Free shipping over $40 in eligible states

Story

Built for the adult shelf.

The pouch category is full of energy drinks pretending to be sophistication. We wanted to make the thing that the design press would actually photograph.

ORB began as a frustration. The shelf in 2024 was an arms race of neon, of cartoons, of flavor names that read like Mountain Dew flavors. The customer the brands were chasing — young, loud, easily impressed — was not the customer who was actually buying the most. The actual buyer was thirty-five, wore wool, drank decent wine, and was switching from a vape because his dentist asked him to.

That customer wanted a product. He didn't want to be part of a tribe.

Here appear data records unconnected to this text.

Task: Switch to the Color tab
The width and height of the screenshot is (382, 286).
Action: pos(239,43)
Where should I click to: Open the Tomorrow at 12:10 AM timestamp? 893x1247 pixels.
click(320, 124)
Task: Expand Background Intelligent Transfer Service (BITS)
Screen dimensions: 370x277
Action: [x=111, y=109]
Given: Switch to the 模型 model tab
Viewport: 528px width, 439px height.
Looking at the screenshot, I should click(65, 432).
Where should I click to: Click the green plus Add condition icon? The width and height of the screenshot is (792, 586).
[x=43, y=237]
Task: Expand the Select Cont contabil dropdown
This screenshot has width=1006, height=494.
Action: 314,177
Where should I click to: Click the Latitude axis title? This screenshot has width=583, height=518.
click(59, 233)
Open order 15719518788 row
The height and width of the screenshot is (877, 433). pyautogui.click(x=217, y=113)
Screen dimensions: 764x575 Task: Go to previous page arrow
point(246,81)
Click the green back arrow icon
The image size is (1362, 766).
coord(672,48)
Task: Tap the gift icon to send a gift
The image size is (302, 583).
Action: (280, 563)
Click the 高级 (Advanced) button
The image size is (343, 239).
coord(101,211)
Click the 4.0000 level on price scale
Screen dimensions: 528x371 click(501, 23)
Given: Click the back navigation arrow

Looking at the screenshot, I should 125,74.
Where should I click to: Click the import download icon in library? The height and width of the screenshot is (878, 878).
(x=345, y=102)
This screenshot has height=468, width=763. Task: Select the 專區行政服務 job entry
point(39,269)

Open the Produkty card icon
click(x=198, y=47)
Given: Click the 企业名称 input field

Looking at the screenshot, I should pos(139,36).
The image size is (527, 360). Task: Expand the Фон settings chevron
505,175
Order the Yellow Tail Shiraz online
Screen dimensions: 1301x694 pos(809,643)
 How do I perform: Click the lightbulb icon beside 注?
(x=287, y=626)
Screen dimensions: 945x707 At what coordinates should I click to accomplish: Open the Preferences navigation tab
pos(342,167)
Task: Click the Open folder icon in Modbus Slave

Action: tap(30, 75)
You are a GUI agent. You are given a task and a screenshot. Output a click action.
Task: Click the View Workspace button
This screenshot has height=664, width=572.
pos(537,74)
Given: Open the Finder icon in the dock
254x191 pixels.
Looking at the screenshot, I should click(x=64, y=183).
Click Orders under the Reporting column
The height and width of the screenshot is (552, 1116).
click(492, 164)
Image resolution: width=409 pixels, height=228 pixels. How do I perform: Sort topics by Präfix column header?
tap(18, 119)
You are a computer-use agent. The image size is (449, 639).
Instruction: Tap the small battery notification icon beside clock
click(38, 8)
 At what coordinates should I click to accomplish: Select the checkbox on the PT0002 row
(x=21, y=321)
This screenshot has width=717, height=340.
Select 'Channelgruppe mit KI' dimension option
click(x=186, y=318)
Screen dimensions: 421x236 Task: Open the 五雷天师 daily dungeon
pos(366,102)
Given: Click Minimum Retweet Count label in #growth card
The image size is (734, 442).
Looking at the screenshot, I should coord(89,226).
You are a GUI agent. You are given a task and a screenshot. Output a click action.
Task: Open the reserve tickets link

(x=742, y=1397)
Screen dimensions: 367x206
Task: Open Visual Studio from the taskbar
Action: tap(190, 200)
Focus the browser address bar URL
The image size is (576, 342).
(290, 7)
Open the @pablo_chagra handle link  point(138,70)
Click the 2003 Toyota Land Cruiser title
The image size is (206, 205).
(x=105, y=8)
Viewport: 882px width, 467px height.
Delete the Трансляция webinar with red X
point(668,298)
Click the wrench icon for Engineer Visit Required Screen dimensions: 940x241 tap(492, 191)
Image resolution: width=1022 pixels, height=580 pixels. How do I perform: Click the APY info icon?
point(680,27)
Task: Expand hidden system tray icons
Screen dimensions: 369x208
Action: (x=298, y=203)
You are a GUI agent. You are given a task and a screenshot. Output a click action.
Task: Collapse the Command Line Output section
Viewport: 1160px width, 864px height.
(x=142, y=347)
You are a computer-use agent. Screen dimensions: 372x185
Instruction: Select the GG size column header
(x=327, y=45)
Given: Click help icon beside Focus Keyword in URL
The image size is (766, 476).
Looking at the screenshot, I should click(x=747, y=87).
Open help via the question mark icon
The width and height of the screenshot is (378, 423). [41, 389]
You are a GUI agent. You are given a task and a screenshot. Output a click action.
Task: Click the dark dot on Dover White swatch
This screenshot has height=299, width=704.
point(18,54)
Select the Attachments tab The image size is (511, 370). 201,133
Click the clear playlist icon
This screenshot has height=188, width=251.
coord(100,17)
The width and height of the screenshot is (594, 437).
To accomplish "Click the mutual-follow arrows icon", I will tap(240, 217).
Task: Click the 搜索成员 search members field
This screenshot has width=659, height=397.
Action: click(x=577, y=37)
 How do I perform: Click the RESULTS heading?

He wanted to take a can out of his pocket at dinner and not feel like he'd brought a soda to a wine bar.

The decisions

We made five product decisions early and held them through every meeting that tried to dilute them.

One — The can is white. Bone, soft-touch matte, cool to the touch, fingerprint-resistant. The shelf is loud; the can is quiet.

Two — The wordmark sits unaccompanied. No glyph, no monogram, no "O" with a circle in it. The typeset word is the entire identity.

Three — Five flavors, two strengths. No seasonals, no limited editions, no thirty-can sleeves. The catalog is small enough to memorize and large enough to live with.

Four — Each flavor is a single deep color on the lid. No gradients, no illustrations, no flavor mascots. The shelf becomes a row of color fields, like a painting.

Five — The topographic deboss on the lid. The signature. The hand-feel that earns the premium claim before the pouch leaves the can.

We are not building a tribe. We are building a thing.

What we hope

We hope the category looks different in five years because we existed. We hope the design press treats nicotine pouches the same way they treat scent, mezcal, and matcha — as a thing adults make deliberate choices about. We hope someone who has never bought a pouch picks one up because it photographed well on a coffee table in someone's apartment.

That, or it's a fine can. Either way.